Ich selbst hatte die Ehre und das Vergnügen, Erwin STRESEMANN persönlich nach 1960 kennen­zulernen. Erich RUTSCHKE hatte meine Frau und mich zu einer kleinen Feier anlässlich seines Habilitations- Abschlusses gebeten. Was ich vorher nicht wusste, er hatte auch seinen Doktorvater und dessen Frau Vesta eingeladen, die, damals aus West- Berlin mit dem Auto anreisend, was durchaus nicht so unproblematisch war, auch tatsächlich der Einladung Folge leisteten. Euge­ niusz NOWAK ( 2005) beschreibt den Besuch genüsslich", nachdem er die Stasiakte RUTSCHKES studiert hatte.
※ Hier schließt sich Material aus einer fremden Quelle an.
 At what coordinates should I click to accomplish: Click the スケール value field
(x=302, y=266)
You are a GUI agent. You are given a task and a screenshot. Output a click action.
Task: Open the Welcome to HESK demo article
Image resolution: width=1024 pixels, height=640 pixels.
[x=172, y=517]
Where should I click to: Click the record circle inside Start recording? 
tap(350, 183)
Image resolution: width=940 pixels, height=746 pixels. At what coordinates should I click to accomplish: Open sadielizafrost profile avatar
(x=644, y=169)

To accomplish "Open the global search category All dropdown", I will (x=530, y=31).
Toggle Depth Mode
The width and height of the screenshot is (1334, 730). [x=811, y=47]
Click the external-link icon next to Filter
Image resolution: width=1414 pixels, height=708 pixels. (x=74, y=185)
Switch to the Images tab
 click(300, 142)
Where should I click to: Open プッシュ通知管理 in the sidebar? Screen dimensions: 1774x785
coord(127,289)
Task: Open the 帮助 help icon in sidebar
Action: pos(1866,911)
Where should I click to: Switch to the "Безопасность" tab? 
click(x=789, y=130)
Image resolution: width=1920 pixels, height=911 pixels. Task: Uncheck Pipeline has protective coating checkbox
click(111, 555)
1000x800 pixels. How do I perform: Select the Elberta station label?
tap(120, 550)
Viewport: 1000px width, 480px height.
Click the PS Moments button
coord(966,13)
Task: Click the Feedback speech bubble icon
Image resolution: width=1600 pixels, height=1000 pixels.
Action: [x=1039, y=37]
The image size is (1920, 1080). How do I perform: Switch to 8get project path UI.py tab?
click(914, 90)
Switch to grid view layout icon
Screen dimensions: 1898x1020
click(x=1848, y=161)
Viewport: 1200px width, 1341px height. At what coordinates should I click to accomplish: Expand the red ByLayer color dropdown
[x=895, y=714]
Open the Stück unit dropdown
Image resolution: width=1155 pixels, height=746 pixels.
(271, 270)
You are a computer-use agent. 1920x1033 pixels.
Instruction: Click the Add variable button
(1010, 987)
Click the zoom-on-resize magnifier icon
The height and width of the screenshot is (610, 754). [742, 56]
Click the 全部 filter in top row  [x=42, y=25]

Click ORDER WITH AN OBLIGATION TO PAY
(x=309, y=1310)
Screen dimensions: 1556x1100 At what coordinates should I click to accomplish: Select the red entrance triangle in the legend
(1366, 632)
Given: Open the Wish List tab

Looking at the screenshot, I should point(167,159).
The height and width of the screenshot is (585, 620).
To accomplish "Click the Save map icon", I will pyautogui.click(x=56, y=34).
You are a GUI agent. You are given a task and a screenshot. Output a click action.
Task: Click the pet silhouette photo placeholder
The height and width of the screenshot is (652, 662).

Dass auch Familie KALBE daran teilnahm, erwähnt hat er das nicht; entweder hatte es die Stasi übersehen, was man kaum glauben mag, oder NowAK, den ich damals schon kannte, hielt das nicht für so wichtig.

Unabhängig davon verbrachten wir sechs einen sehr interessanten Abend, wohl auch deshalb, weil STRESEMANN sich als humorvoller Erzähler und charmanter Gesellschafter herausstellte, keinesfalls abgehoben gegenüber einem jüngeren Hobbyornithologen.( L.K.)